Es ist 14 Uhr. Seit dem Frühstück ist heute nichts passiert. Wirklich gar nichts. Zwischendurch regnet es kurz, wir sind eine Runde im Garten, spielen Fußball, und Hannah probiert einen Backflip. Also: Hannah probiert, ich halte.
Den Rest des Vormittags diskutieren wir. Ob wir heute etwas machen. Was wir machen. Ob überhaupt. Jeder hat zu jedem Vorschlag mindestens drei Meinungen, und alle drei sind dagegen.
Irgendwann fasse ich mir ein Herz. Meine Ansage: In 15 Minuten fahre ich los. Nach Henne Strand. Kleine Wanderung auf eine Düne, an den Strand, zurück. 3,33 km.
19 Minuten später sitzen alle sechs im Auto. Einer protestiert noch pro forma, Ivy freut sich, der Rest wartet gespannt darauf, ob ich mein Wort halte – ob 3,33 km wirklich 3,33 km bleiben und nicht aus Versehen zwölf werden.
In Henne Strand parken wir und gehen erst Richtung Osten, hoch auf den Tuttesbjerg. Die Düne ist 25 Meter hoch und trägt ihren eigenen Namen zu Recht: Von oben liegt der ganze Ort unter uns, dahinter die Nordsee, und nach Nordosten die weite Heide. Lyngbos Hede heißt sie, benannt nach dem Maler Christen Lyngbo, der hier gelebt und gemalt hat. Man versteht sofort, warum.

Von dort wandern wir durch genau diese Heide weiter Richtung Küste, bis die Landschaft in die Stranddünen übergeht. Herrlich. Sand, Strandhafer, kleine Täler, in denen der Wind aufhört. Genau so sehen meine Kindheitserinnerungen an die Urlaube auf Fanø aus.

Die Kinder nutzen die Dünen als Turnhalle. Sprünge, Rollen, ein paar akrobatische Einlagen mit sehr weicher Landung.
Die letzte Düne geht es hinunter, und wir stehen am Strand. Ivy ist als Erste im Wasser, Sabrina nicht viel später – allerdings unfreiwillig. Sie unterschätzt eine Welle und steht plötzlich bis zu den Knöcheln in der Nordsee. Mit Schuhen. Wir lachen nicht schlecht.

Ivy versucht wieder, nach Steinen zu tauchen. Spoiler: Sie schafft es nicht, einen wieder hochzuholen. Aufgeben ist trotzdem keine Option.

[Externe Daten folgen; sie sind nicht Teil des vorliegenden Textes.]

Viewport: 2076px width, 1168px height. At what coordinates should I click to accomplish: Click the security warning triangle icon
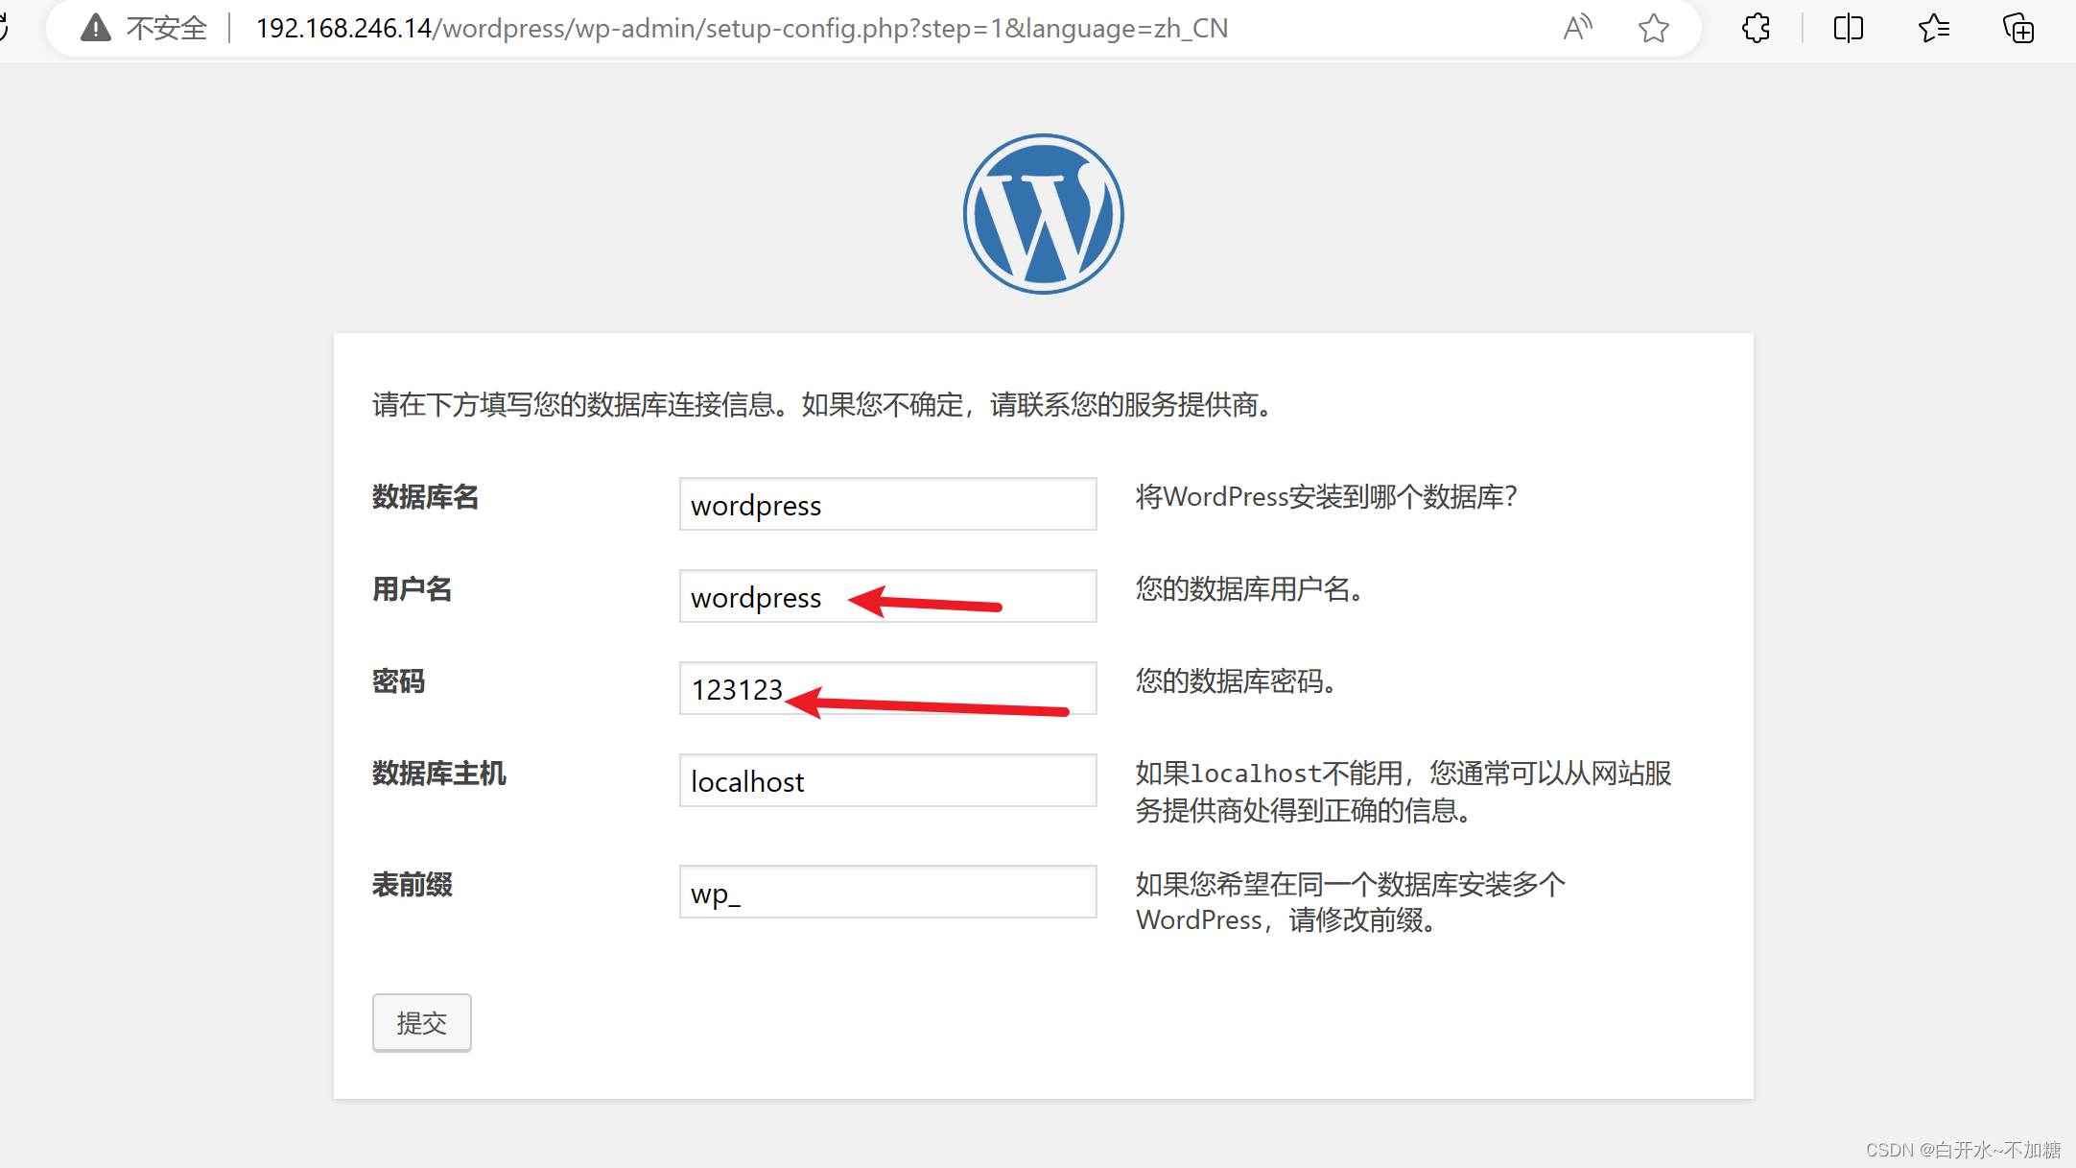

Es wird langsam spät. Wir gehen direkt zurück nach Henne Strand, zum Turm der Lebensretter. Daneben liegt ein Café, vor dem fünf Lebewesen wunderbar ausharren können, während das sechste (ratet mal, wer) das Auto holt.

Und die 3,33 km? Am Ende stehen 5,5 km auf meiner Uhr. Die anderen kommen mit 4,5 km davon, den letzten Kilometer zum Auto gehe ich allein. Der Rest geht auf das Konto der Dünen – die waren zu schön, um sie außen vor zu lassen. Zwölf sind es aber nicht geworden.
Ein schöner Ausflug an einen fantastischen Ort. Und der Strand ist auch noch toll. Müssen wir uns merken.
Merke: Manchmal muss keiner überzeugt werden. Es reicht, wenn einer losfährt.